> _Exercise brief_
Transcribe every entry below word for word, but skip the pictures.

> _Supplied entries_
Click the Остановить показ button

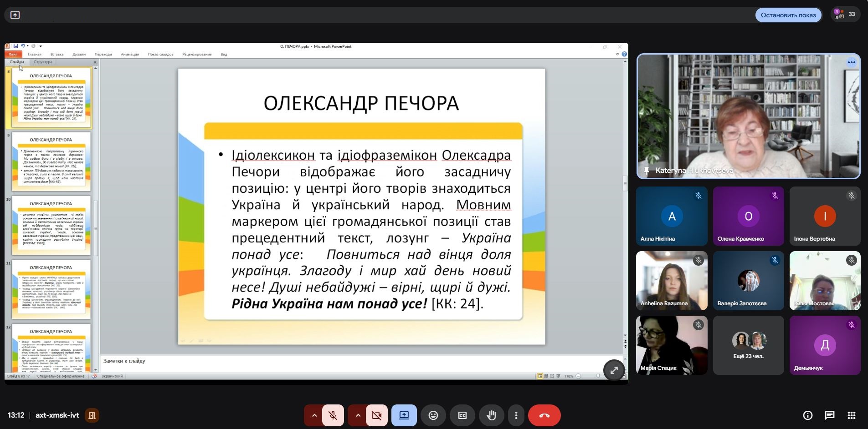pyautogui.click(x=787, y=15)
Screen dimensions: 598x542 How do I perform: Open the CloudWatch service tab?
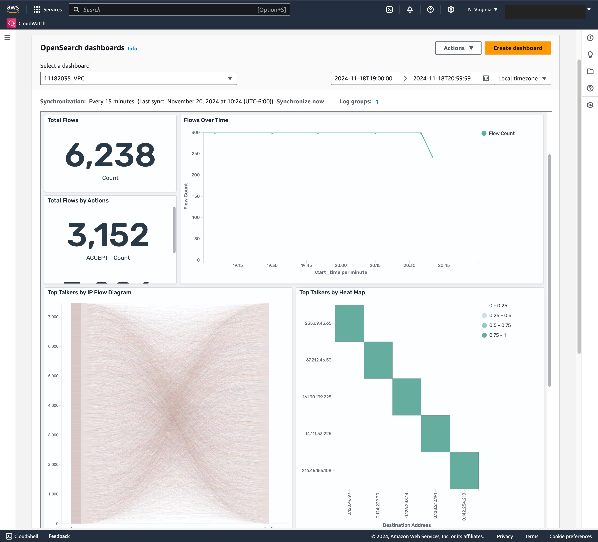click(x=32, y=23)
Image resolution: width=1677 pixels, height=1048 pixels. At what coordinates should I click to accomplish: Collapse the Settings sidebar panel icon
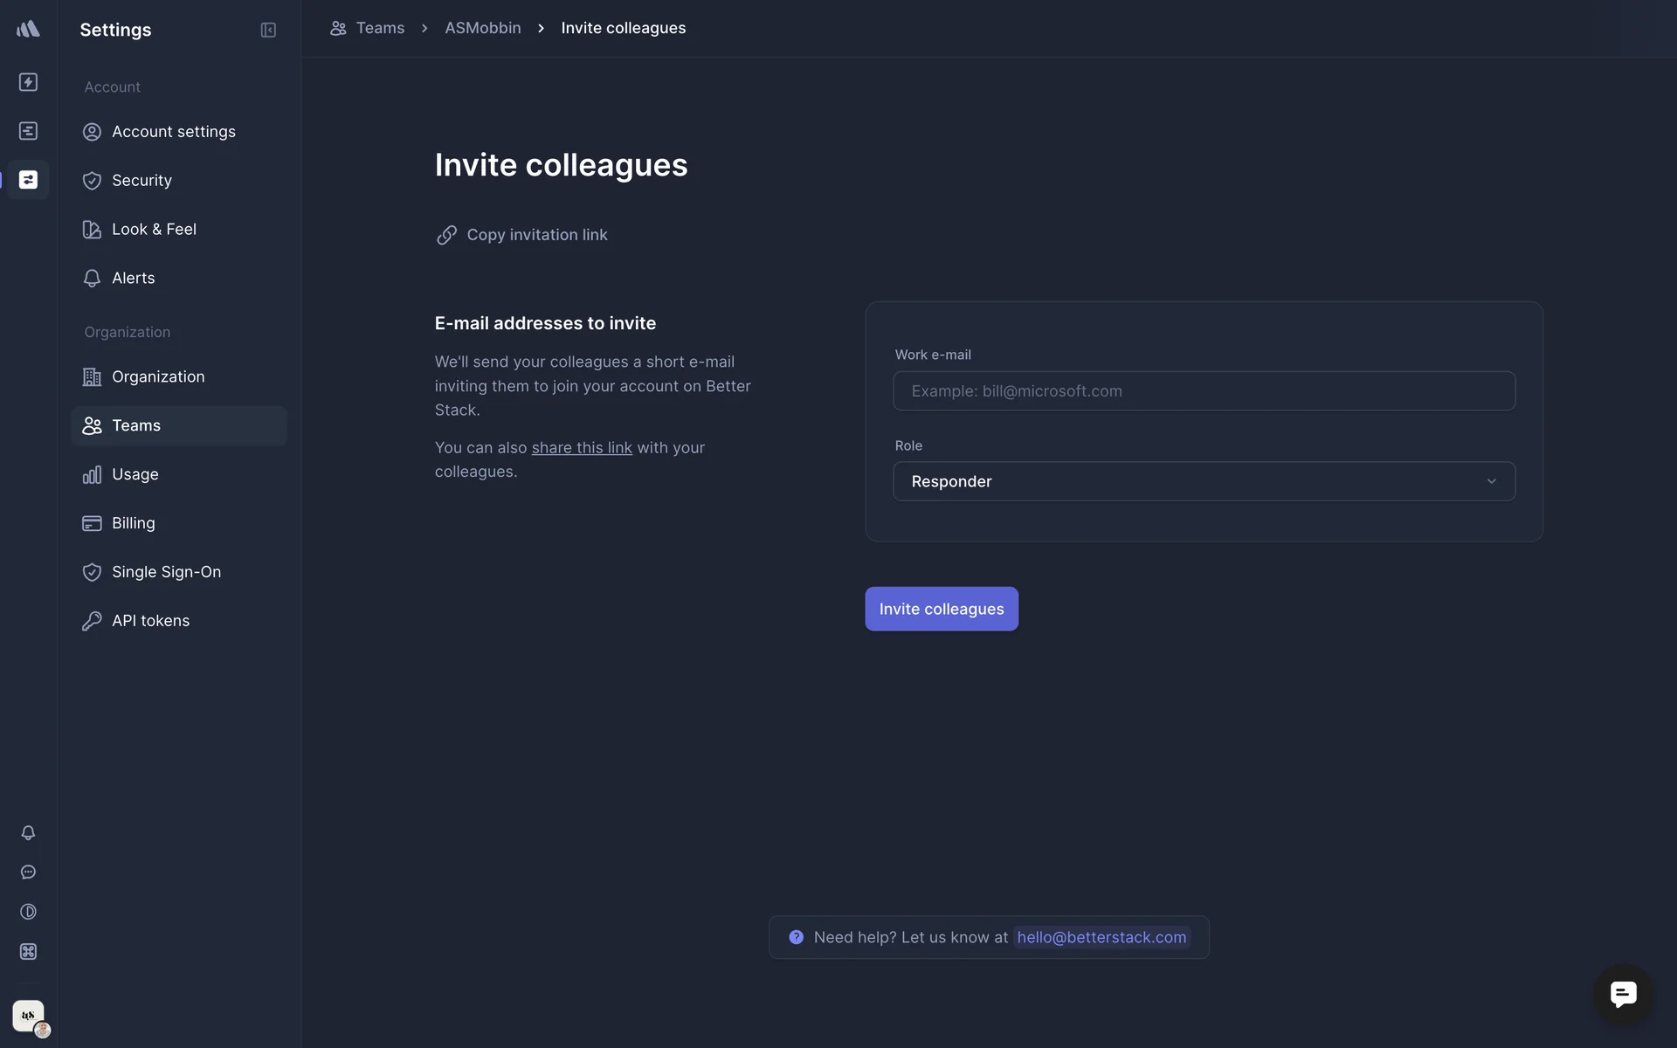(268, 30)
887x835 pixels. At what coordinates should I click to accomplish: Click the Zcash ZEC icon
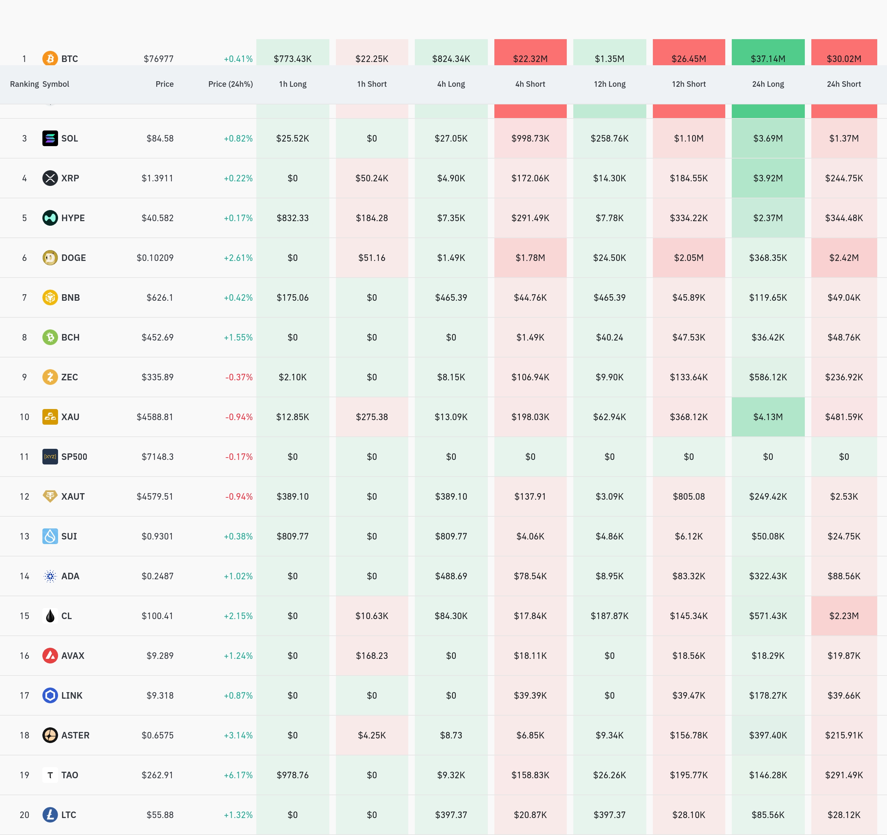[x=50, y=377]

> _Response_
Click the Остановить показ button

pyautogui.click(x=787, y=15)
Screen dimensions: 598x542 How do I perform: Open the CloudWatch service tab?
click(x=32, y=23)
Image resolution: width=1677 pixels, height=1048 pixels. At what coordinates should I click to accomplish: Collapse the Settings sidebar panel icon
(268, 30)
887x835 pixels. At what coordinates should I click to accomplish: Click the Zcash ZEC icon
[x=50, y=377]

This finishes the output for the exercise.